Cabide DJ Landing Stateside

BERJAYA
Pancadão do Morro was just the first step in establishing better international connections between funkeiros brasileiros and americanos. Now, we've got one of the best DJs from the record on U.S. tour. Funk originator Cabide DJ, who I blogged about way back in '06, touched down the day before yesterday and made it through customs & immigration with no problems (graças a deus).

Cabide is not the first DJ or MC from Rio to come up. In fact, the Brazilian expat organizing the tour had MC Biju (who did "Aviãozinho," which appears on Favela on Blast) and Mulher Melancia (an ex-dancer of MC Créu who launched her own career on the strength of a bestselling Playboy Brazil appearance) playing shows here just last month. The catch is that they only play for the Brazilian immigrant community, covering the east coast Brazuca circuit of Boston, Framingham, Hyannis, Danbury, Bridgeport, and Newark.

Fortunately, I got wind of this tour ahead of time, and I'm proud to announce that the forbidding world of international travel worked out and for the first time -- excluding DJ Marlboro, who has always been in a league of his own anyway -- a funk artist is going to perform for crossover crowds, and ideally beginning to bridge that gap between global ghettotechnicians and their not-so-ghettoized fans in the global norte.



There's the man at work in Rio.

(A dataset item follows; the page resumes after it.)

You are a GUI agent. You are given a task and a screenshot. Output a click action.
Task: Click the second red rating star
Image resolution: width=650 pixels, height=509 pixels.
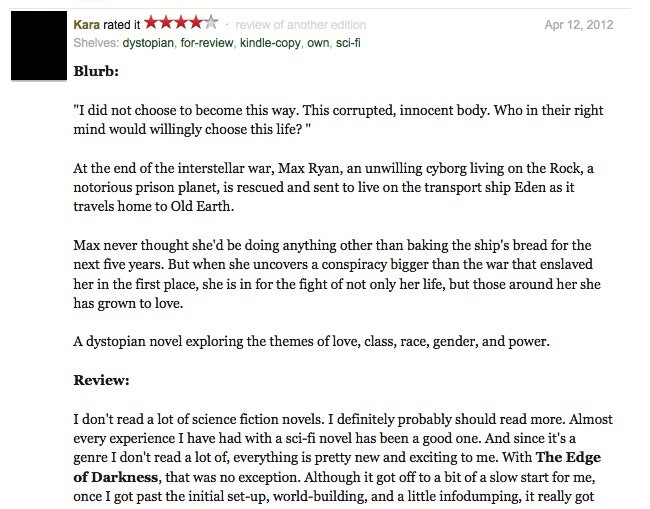pos(165,22)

Now let's see what he an do to the East Coast, where he already played Club Lido in Revere on Friday night, Made in Brazil in Queens last night, and Tuxedo Junction in Danbury, CT tonight. Check XLR8R for a tour-opening boost as well as an mp3 exclusivo.

He follows with Global Frequencies on WMBR this Tuesday, Mofo Radio on Wednesday at WZBC, and then an Invasores do Baixo massive on Thursday with an excellent cast of local characters.

BERJAYA
Full tour schedule below, but I'll be making regular updates with flyers for the shows that I organized.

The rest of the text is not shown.